*** Opening of STORED DATA ***
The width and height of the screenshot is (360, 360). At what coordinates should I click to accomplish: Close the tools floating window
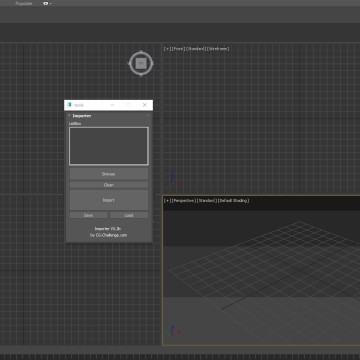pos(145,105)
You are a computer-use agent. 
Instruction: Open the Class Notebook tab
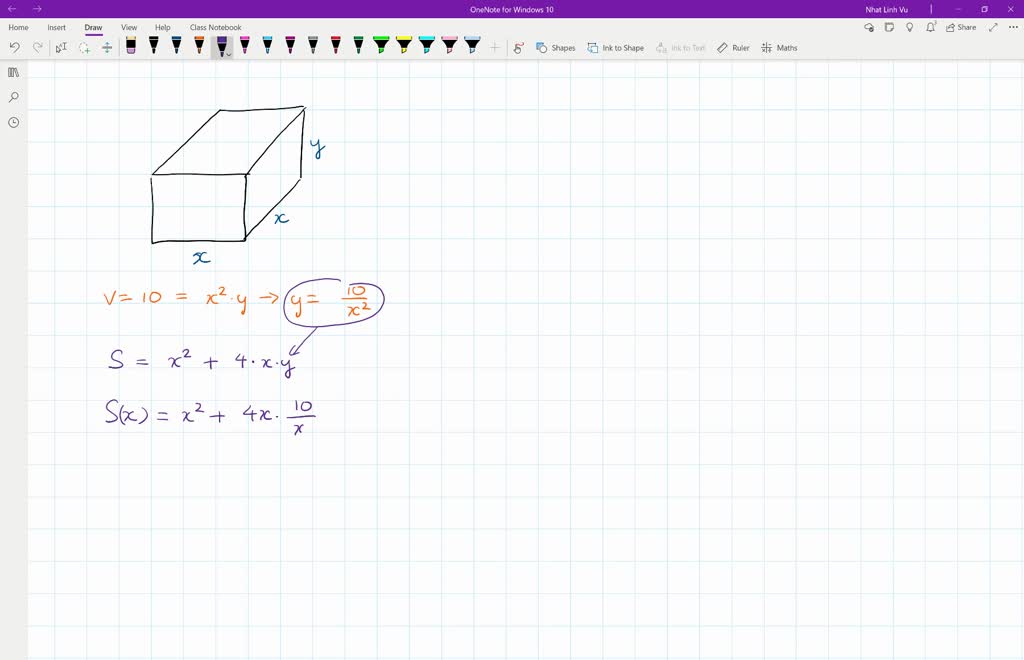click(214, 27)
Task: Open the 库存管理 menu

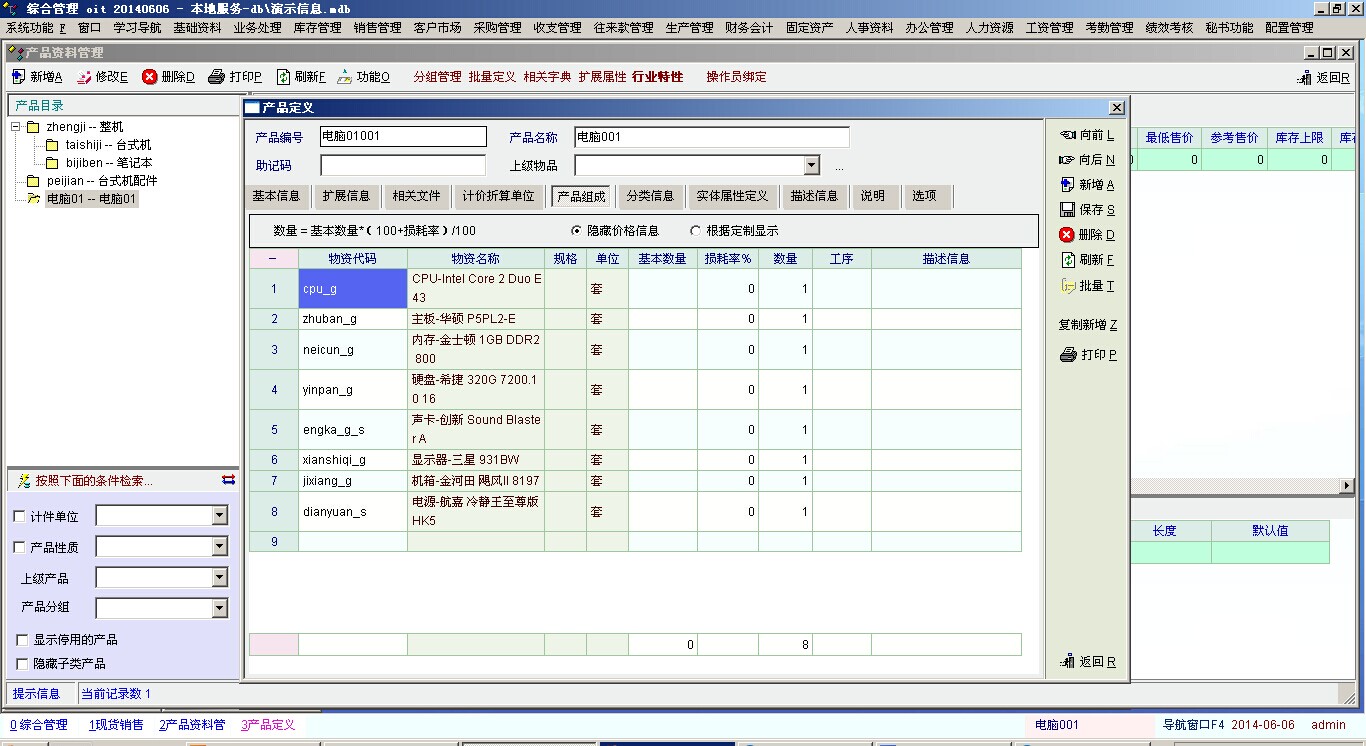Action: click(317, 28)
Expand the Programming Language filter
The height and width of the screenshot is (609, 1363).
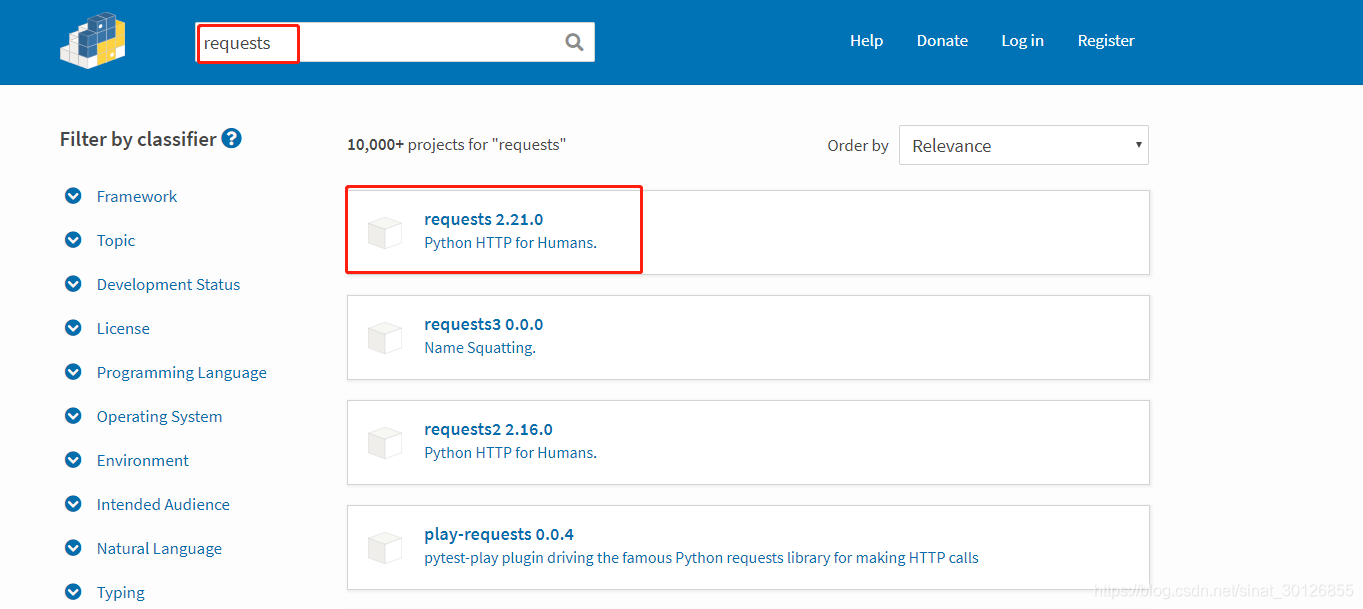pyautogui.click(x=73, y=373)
*** Close of STORED DATA ***
Each line of the material above should be set down exactly, with no pictures.

The width and height of the screenshot is (360, 360). At what coordinates should I click to accomplish: Close the tools floating window
pos(145,105)
You are a computer-use agent. 
Instruction: Open the Class Notebook tab
click(214, 27)
Task: Open the 库存管理 menu

Action: click(317, 28)
Expand the Programming Language filter
The height and width of the screenshot is (609, 1363).
pyautogui.click(x=73, y=373)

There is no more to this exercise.